▶ _Exercise objective_:
Your job is to copy all the entries precisely as they stand.
[Data for this exercise Boundary: Start]
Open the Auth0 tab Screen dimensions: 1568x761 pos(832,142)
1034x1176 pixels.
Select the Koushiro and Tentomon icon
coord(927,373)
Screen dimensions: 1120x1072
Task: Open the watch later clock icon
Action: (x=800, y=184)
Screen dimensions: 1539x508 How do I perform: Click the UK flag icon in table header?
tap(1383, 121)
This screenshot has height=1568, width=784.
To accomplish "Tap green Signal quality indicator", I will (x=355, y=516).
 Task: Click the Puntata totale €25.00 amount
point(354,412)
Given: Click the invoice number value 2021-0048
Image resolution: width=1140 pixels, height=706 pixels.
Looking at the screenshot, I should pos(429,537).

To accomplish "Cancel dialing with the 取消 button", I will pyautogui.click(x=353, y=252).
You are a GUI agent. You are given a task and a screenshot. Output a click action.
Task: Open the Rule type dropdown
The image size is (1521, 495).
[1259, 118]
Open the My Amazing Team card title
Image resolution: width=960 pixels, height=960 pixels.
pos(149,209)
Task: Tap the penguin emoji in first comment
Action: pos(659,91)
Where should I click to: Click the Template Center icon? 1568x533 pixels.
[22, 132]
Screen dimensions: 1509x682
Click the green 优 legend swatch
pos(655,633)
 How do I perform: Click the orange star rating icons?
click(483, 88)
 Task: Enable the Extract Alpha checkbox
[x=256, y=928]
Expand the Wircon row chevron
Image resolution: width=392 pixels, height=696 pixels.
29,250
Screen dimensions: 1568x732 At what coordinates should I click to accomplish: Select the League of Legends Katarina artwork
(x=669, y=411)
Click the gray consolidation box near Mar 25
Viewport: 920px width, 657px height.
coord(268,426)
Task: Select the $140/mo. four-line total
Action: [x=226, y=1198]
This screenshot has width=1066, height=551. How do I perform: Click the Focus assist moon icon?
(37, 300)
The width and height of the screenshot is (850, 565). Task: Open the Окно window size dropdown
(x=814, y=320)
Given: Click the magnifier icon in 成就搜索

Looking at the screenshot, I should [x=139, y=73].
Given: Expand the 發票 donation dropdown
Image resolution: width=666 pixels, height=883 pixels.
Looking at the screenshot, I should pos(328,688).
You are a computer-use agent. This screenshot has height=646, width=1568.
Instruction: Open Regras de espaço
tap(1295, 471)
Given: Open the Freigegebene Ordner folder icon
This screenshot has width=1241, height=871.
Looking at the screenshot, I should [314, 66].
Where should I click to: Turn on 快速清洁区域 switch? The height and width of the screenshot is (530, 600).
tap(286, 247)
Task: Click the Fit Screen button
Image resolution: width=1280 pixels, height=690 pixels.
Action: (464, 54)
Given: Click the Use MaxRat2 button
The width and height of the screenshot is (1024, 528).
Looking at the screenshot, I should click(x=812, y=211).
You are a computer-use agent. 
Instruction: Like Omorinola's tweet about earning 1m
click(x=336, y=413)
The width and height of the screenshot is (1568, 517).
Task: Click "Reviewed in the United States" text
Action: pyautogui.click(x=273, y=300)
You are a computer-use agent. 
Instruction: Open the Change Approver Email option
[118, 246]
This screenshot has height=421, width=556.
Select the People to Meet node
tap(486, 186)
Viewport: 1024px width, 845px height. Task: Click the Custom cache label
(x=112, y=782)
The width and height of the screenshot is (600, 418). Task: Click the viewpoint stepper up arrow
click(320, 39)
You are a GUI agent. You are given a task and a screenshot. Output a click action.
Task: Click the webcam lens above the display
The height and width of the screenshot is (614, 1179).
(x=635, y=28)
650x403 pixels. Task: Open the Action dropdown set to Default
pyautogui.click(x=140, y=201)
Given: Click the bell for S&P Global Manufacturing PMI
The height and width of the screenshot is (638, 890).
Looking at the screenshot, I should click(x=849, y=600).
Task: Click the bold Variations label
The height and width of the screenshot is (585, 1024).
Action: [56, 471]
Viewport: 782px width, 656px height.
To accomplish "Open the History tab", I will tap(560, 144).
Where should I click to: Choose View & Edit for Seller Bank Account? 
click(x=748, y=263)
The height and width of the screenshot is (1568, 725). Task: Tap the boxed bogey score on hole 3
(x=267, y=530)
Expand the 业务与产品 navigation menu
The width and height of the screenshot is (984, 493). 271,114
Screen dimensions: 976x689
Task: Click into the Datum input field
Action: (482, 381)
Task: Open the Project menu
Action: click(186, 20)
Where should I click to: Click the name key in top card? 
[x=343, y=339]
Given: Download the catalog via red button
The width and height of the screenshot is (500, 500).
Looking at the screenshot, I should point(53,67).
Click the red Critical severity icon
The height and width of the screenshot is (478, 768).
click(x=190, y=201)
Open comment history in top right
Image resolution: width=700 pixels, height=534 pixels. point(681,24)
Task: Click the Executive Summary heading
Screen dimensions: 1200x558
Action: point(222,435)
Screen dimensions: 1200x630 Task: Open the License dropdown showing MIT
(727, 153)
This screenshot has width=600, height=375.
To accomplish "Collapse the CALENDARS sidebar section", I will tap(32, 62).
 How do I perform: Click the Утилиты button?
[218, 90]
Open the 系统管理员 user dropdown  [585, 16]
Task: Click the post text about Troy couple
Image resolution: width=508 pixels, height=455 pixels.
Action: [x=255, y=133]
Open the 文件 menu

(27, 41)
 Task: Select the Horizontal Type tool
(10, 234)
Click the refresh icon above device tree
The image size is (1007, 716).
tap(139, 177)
[Data for this exercise Boundary: End]
▶ _Answer below_:
Open the Auth0 tab Screen dimensions: 1568x761 pos(832,142)
1034x1176 pixels.
Select the Koushiro and Tentomon icon
coord(927,373)
Screen dimensions: 1120x1072
Task: Open the watch later clock icon
Action: (x=800, y=184)
Screen dimensions: 1539x508 How do I perform: Click the UK flag icon in table header?
tap(1383, 121)
This screenshot has height=1568, width=784.
To accomplish "Tap green Signal quality indicator", I will (x=355, y=516).
 Task: Click the Puntata totale €25.00 amount
point(354,412)
Given: Click the invoice number value 2021-0048
Image resolution: width=1140 pixels, height=706 pixels.
Looking at the screenshot, I should pos(429,537).

To accomplish "Cancel dialing with the 取消 button", I will pyautogui.click(x=353, y=252).
You are a GUI agent. You are given a task and a screenshot. Output a click action.
Task: Open the Rule type dropdown
The image size is (1521, 495).
[1259, 118]
Open the My Amazing Team card title
Image resolution: width=960 pixels, height=960 pixels.
pos(149,209)
Task: Tap the penguin emoji in first comment
Action: pos(659,91)
Where should I click to: Click the Template Center icon? 1568x533 pixels.
[22, 132]
Screen dimensions: 1509x682
Click the green 优 legend swatch
pos(655,633)
 How do I perform: Click the orange star rating icons?
click(483, 88)
 Task: Enable the Extract Alpha checkbox
[x=256, y=928]
Expand the Wircon row chevron
Image resolution: width=392 pixels, height=696 pixels.
29,250
Screen dimensions: 1568x732 At what coordinates should I click to accomplish: Select the League of Legends Katarina artwork
(x=669, y=411)
Click the gray consolidation box near Mar 25
Viewport: 920px width, 657px height.
coord(268,426)
Task: Select the $140/mo. four-line total
Action: [x=226, y=1198]
This screenshot has width=1066, height=551. How do I perform: Click the Focus assist moon icon?
(37, 300)
The width and height of the screenshot is (850, 565). Task: Open the Окно window size dropdown
(x=814, y=320)
Given: Click the magnifier icon in 成就搜索

Looking at the screenshot, I should [x=139, y=73].
Given: Expand the 發票 donation dropdown
Image resolution: width=666 pixels, height=883 pixels.
Looking at the screenshot, I should pos(328,688).
You are a computer-use agent. This screenshot has height=646, width=1568.
Instruction: Open Regras de espaço
tap(1295, 471)
Given: Open the Freigegebene Ordner folder icon
This screenshot has width=1241, height=871.
Looking at the screenshot, I should [314, 66].
Where should I click to: Turn on 快速清洁区域 switch? The height and width of the screenshot is (530, 600).
tap(286, 247)
Task: Click the Fit Screen button
Image resolution: width=1280 pixels, height=690 pixels.
Action: (464, 54)
Given: Click the Use MaxRat2 button
The width and height of the screenshot is (1024, 528).
Looking at the screenshot, I should click(x=812, y=211).
You are a computer-use agent. 
Instruction: Like Omorinola's tweet about earning 1m
click(x=336, y=413)
The width and height of the screenshot is (1568, 517).
Task: Click "Reviewed in the United States" text
Action: pyautogui.click(x=273, y=300)
You are a computer-use agent. 
Instruction: Open the Change Approver Email option
[118, 246]
This screenshot has height=421, width=556.
Select the People to Meet node
tap(486, 186)
Viewport: 1024px width, 845px height. Task: Click the Custom cache label
(x=112, y=782)
The width and height of the screenshot is (600, 418). Task: Click the viewpoint stepper up arrow
click(320, 39)
You are a GUI agent. You are given a task and a screenshot. Output a click action.
Task: Click the webcam lens above the display
The height and width of the screenshot is (614, 1179).
(x=635, y=28)
650x403 pixels. Task: Open the Action dropdown set to Default
pyautogui.click(x=140, y=201)
Given: Click the bell for S&P Global Manufacturing PMI
The height and width of the screenshot is (638, 890).
Looking at the screenshot, I should click(x=849, y=600).
Task: Click the bold Variations label
The height and width of the screenshot is (585, 1024).
Action: [56, 471]
Viewport: 782px width, 656px height.
To accomplish "Open the History tab", I will tap(560, 144).
Where should I click to: Choose View & Edit for Seller Bank Account? 
click(x=748, y=263)
The height and width of the screenshot is (1568, 725). Task: Tap the boxed bogey score on hole 3
(x=267, y=530)
Expand the 业务与产品 navigation menu
The width and height of the screenshot is (984, 493). 271,114
Screen dimensions: 976x689
Task: Click into the Datum input field
Action: (482, 381)
Task: Open the Project menu
Action: click(186, 20)
Where should I click to: Click the name key in top card? 
[x=343, y=339]
Given: Download the catalog via red button
The width and height of the screenshot is (500, 500).
Looking at the screenshot, I should point(53,67).
Click the red Critical severity icon
The height and width of the screenshot is (478, 768).
click(x=190, y=201)
Open comment history in top right
Image resolution: width=700 pixels, height=534 pixels. point(681,24)
Task: Click the Executive Summary heading
Screen dimensions: 1200x558
Action: point(222,435)
Screen dimensions: 1200x630 Task: Open the License dropdown showing MIT
(727, 153)
This screenshot has width=600, height=375.
To accomplish "Collapse the CALENDARS sidebar section", I will tap(32, 62).
 How do I perform: Click the Утилиты button?
[218, 90]
Open the 系统管理员 user dropdown  [585, 16]
Task: Click the post text about Troy couple
Image resolution: width=508 pixels, height=455 pixels.
Action: [x=255, y=133]
Open the 文件 menu

(27, 41)
 Task: Select the Horizontal Type tool
(10, 234)
Click the refresh icon above device tree
The image size is (1007, 716).
tap(139, 177)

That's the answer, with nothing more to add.